No matter how you use your digital devices to communicate, it helps if you use them cleverly and constructively. Well, you say, you don't need our help to message. Sure, we know you are capable of getting messages out and faster than we do, but before you send your messages, we're willing to bet that you don't do everything that could make your life and those who get your messages easier and more pleasant. Try something original this school year- try being positive.
You send a friend a message you think will make her laugh. It's just a silly joke, but your friend doesn't understand that you are joking and thinks you are making fun of her.
Some kid sends you a not-so-nice-email. In fact, it's really crude. It makes you so angry that you quickly send an equally nasty message back. The kid shows your message to his parents and ....
You are upset that your parents won't let you go to a party. They are worried about whether there will be chaperones, but you say you can take care of yourself and it will be embarrassing not to go. They don't give in. It makes you so angry that you post some pretty bad things about your parents on your social networking site.

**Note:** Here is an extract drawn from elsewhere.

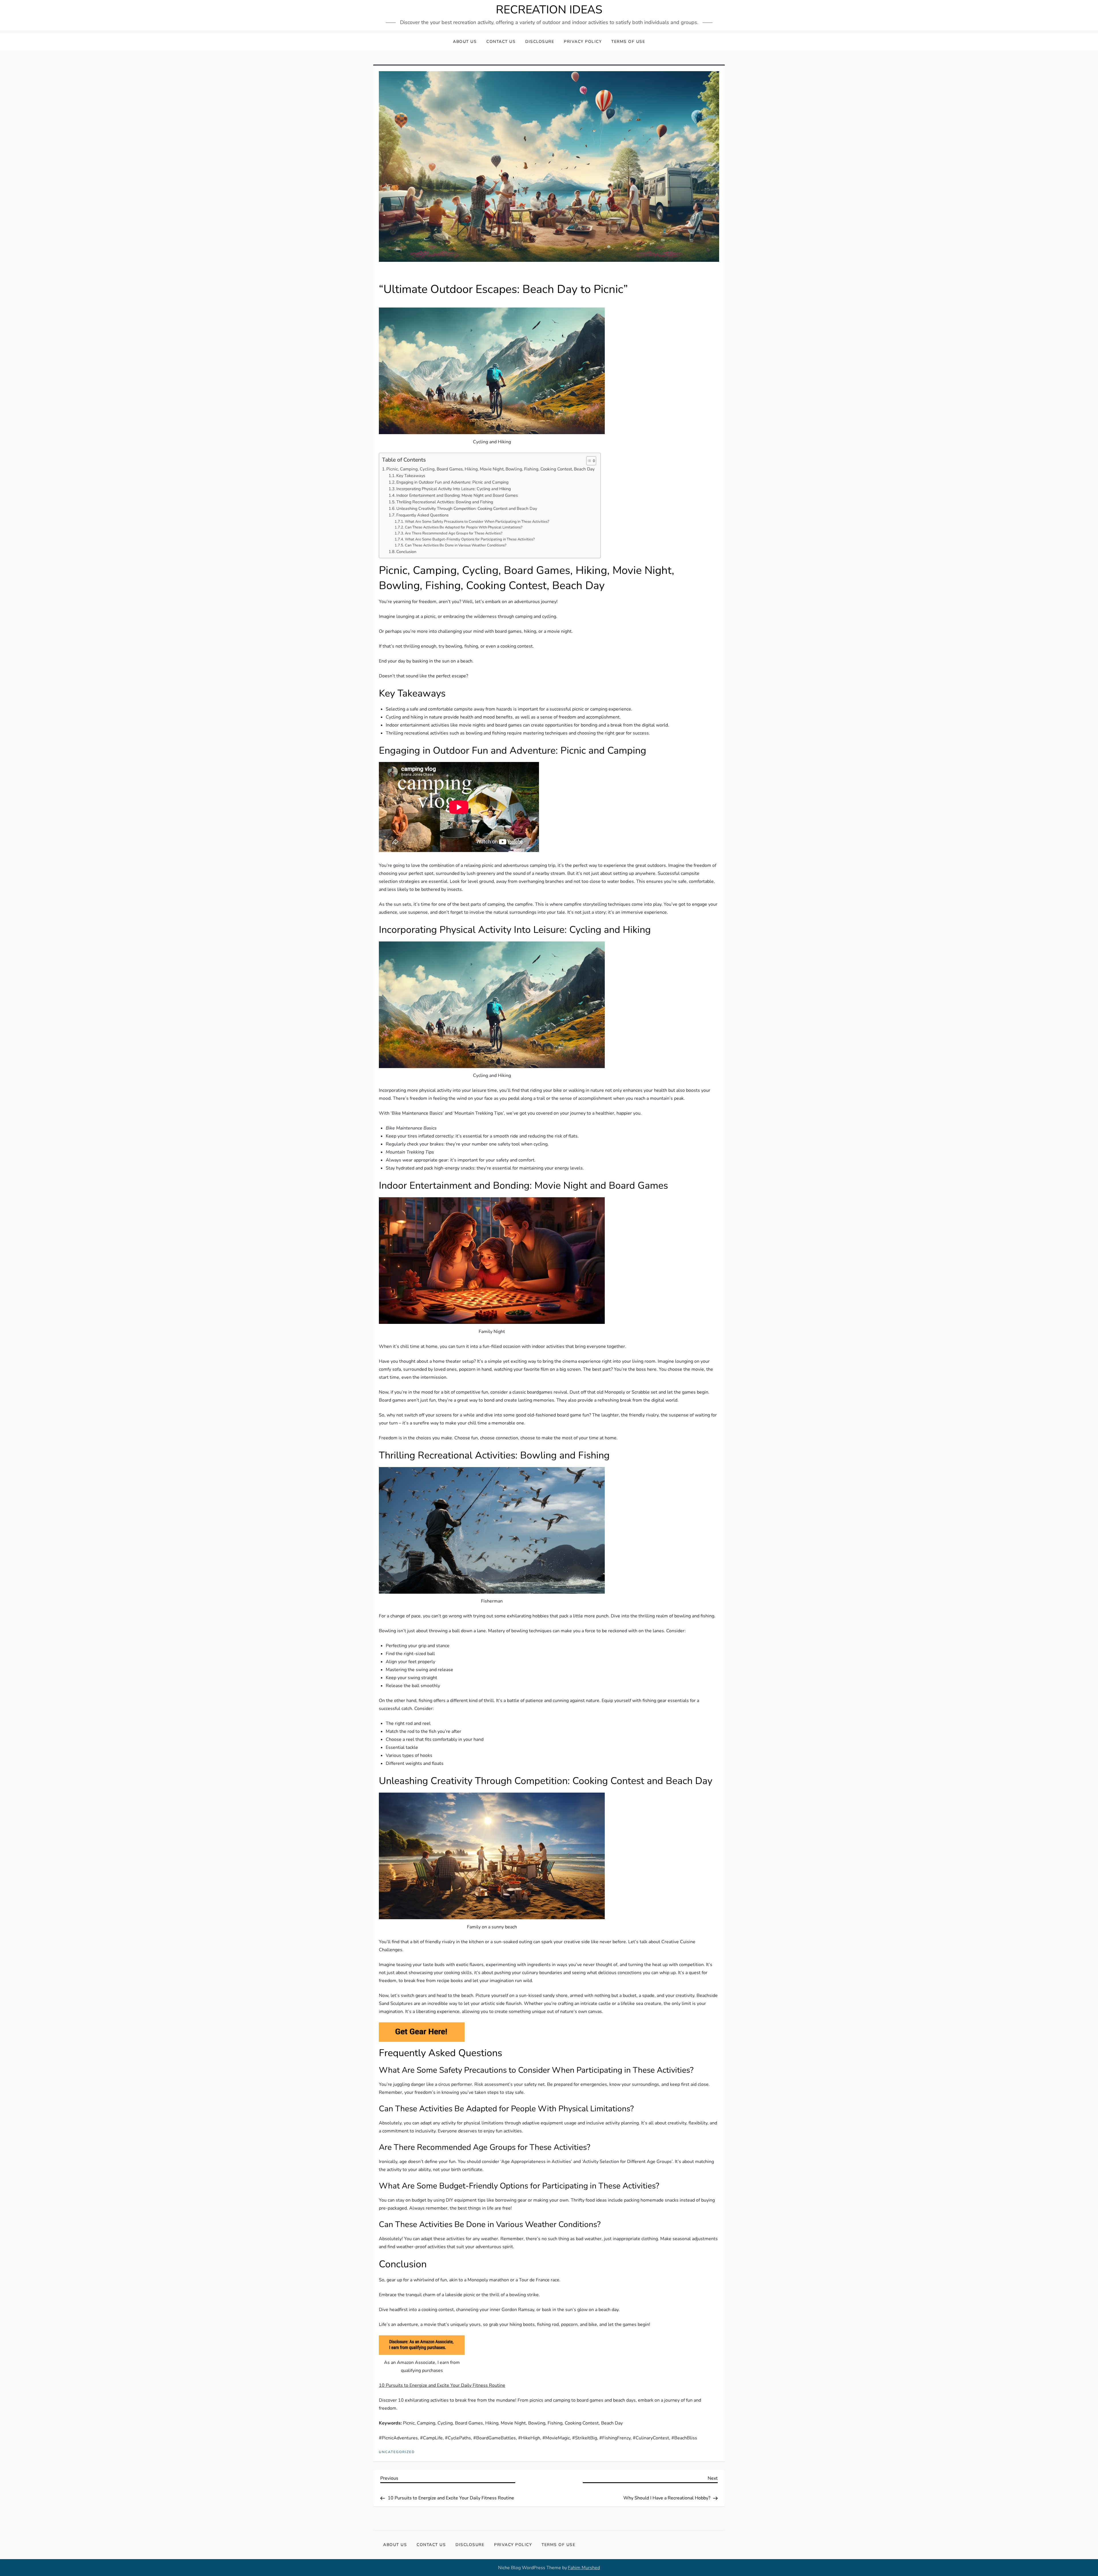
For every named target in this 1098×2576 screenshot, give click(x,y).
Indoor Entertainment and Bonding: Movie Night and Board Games (457, 495)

You send a text message to your soccer coach and keep waiting for him to reply. He doesn't.
You are at an overnight party with some of your friends. You are texting silly messages to friends, when someone suggests you send a sexually embarrassing message to that weird kid who has been following your group around.
When your parents think you are in bed, you get up to communicate online. There's this "friend" you met online in one of the games, and she's always ready to chat with you late at night.
Don't Let It Happen to You
Maybe these exact scenarios haven't happened to you, but they are sure to be familiar to you. Change them around a bit, and they may fit. So what are some ways to avoid problem-causing situations such as these? Probably the best advice is simply to use your common sense when sending out messages. Imagine yourself the recipient of your message and consider how you'd feel when you opened it. Don't ever send or post anything when you are angry because chances are, you'll regret pressing Send or posting online.
Remember that personal problems with your parents, teachers, and friends are private, not meant to be spread to your digital community. Personal = Private. If you have a disagreement with someone, don't try to solve it through digital messages. Give the person a call or meet face-to-face with him or her.
Many adults, including teachers, aren't online as much as you may be, and some do not use certain forms of digital communication or perhaps any form of digital communication. They may have the ability to text, for example, but they may not text, and if they do, they may not check their messages for days. You can't expect an instant reply from everyone including teachers-even other kids.
If you and your friends aren't respectful to others online, then you are bullies. Do you really want to try to make yourself look tough in front of your "friends" by embarrassing someone else?
-And as for doing social networking and sending and receiving digital messages late at night, well, it's the least safe time to be on the Net, especially if you are interacting with someone you don't know. But then you already knew that didn't you?
Want to really communicate? Try being clever and constructive rather than negative, compassionate rather than cruel, positive rather than petty. ANYONE can be negative. What's your excuse?